5 thoughts on “The Purpose of Meditation in the Martial Arts

  1. I used to practice Zen quite regularly: once a week with a group for about 1,5 hours (30 minutes zazen, 10 minutes kinhin and again 30 minutes zazen followed by tea and relaxation) and often by myself for at least 20 minutes at a time. This helped me greatly in leading a more balanced life while also augmenting my martial arts training. In our old dojo we did zazen too but for only for about a minute and a half so way too short to have any real effect. It is my opinion that just a short period of meditation (anything under 20 minutes) is not really that effective since it takes time to focus and get in the proper state of mind. I'm not against the tradition of mokuso and for some it can mean a transition between everyday life and their training but for developping the attributes you talked about a mere few minutes is way too short, especially when you're not used to extended periods of meditation and hence need more time to settle in. If you want to reap the benefits of meditation you need to invest time and effort and that means practicing for extended periods of time, preferably every day but I admit I never reached that stage and due to a busy schedule I don't meditate at all these days.

    Zara

  2. I am not a student of Japanese but it was my understanding that 'kenshi' simply means 'swordsman' or 'warrior' while 'kensai' meant 'sword saint'. Are you sure 'kenshi' is correctly translated as 'master swordsman'?

  3. Zara, I fully agree that you need to do regular meditation to really get the benefits, as I stated toward the end of my article.

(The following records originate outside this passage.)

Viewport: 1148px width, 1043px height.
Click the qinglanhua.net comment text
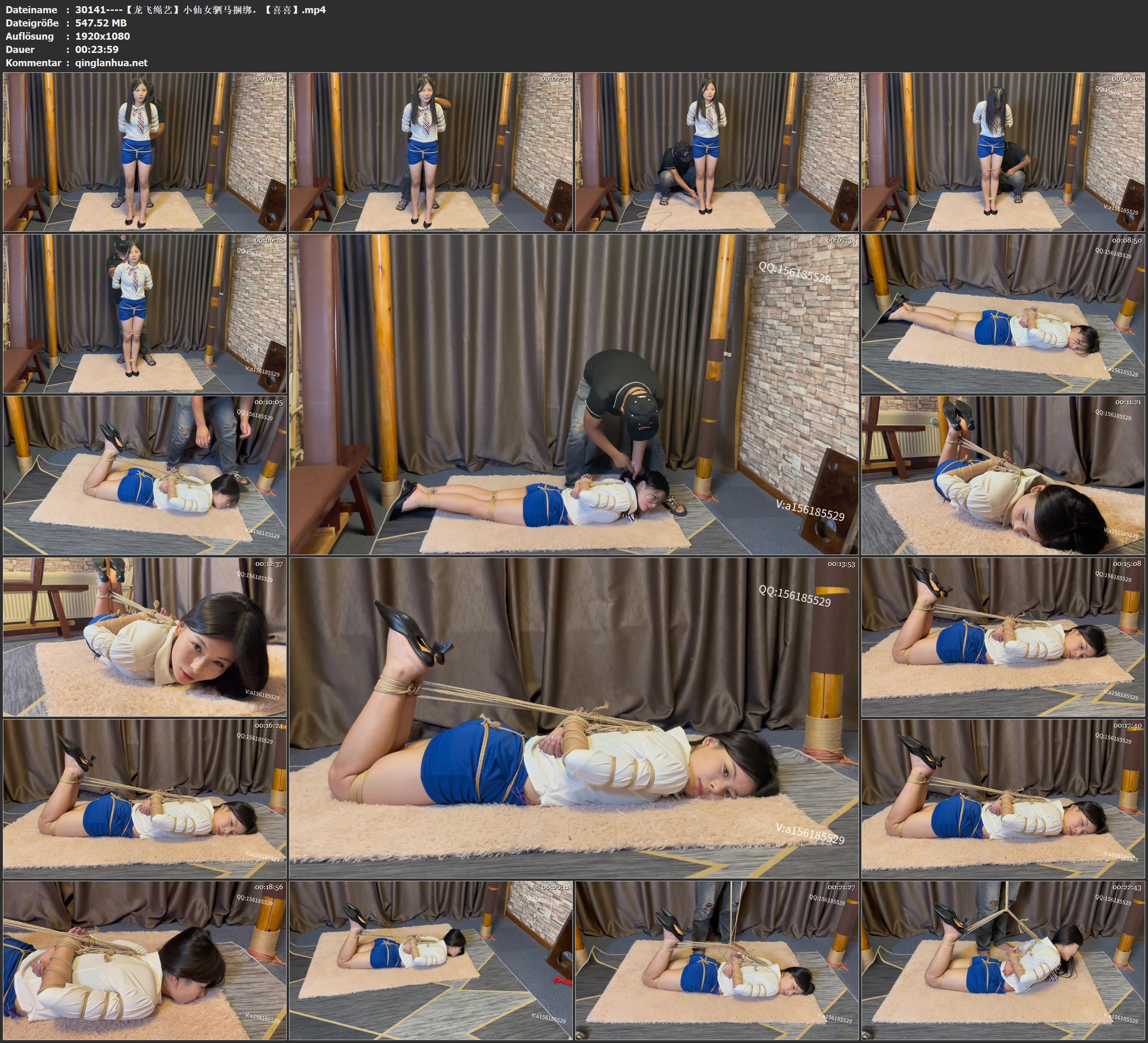[x=111, y=62]
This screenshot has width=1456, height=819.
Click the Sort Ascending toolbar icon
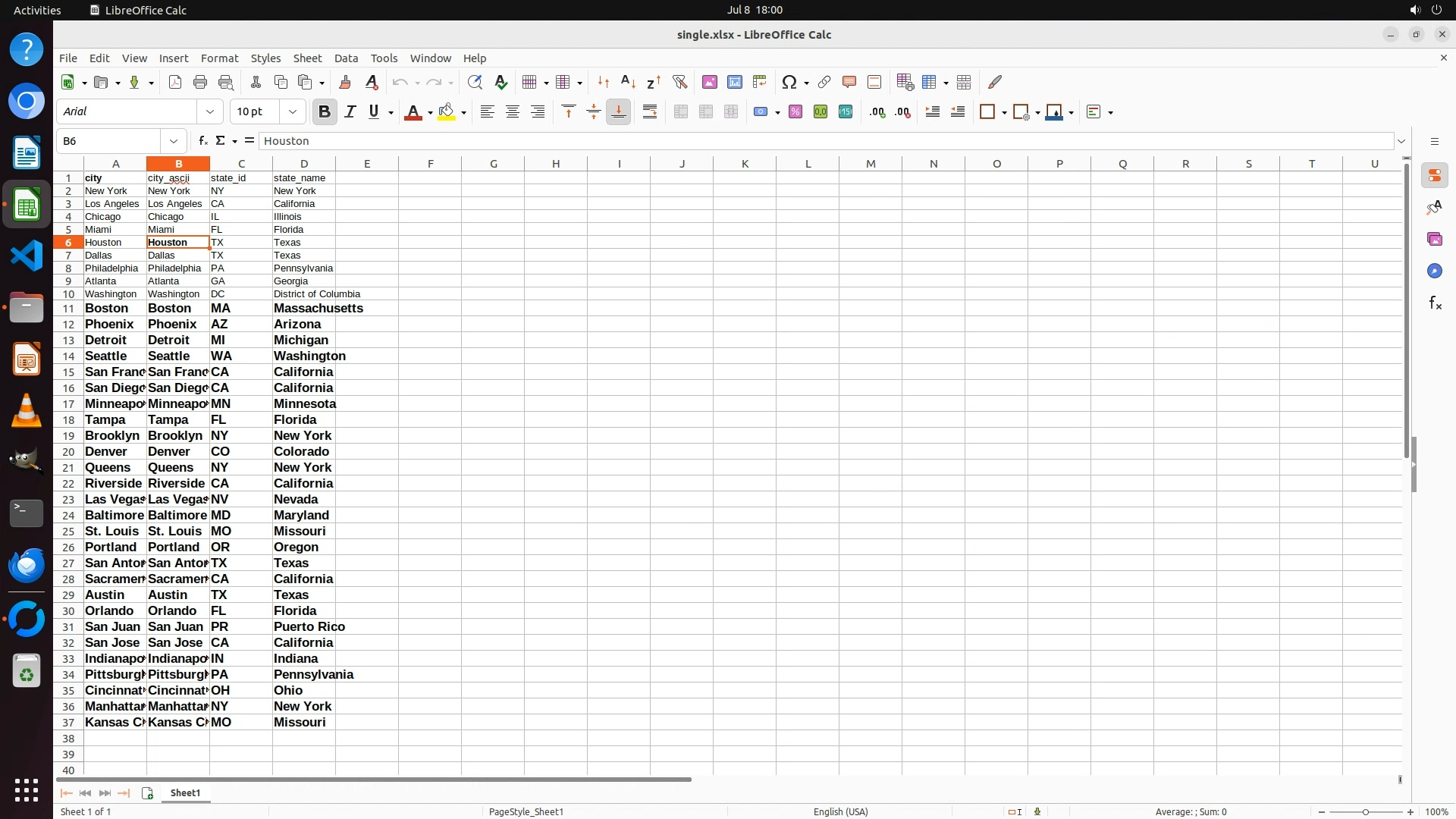tap(628, 82)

    As for the use of the word Kenshi, it does literally translate to 'swordsman' but in the context that Takuan was using the word, 'true swordsman' or 'master swordsman' would be implied. Clearly anyone can train at the sword and become a 'swordsman,' but the way Takuan referred to the refinement of the technique implies that he is talking about being a 'swordsman' on a much higher plain. Context counts for a lot in Japanese. Not everything is taken literally, which is why it can be tricky to translate, especially things like Zen proverbs or poems.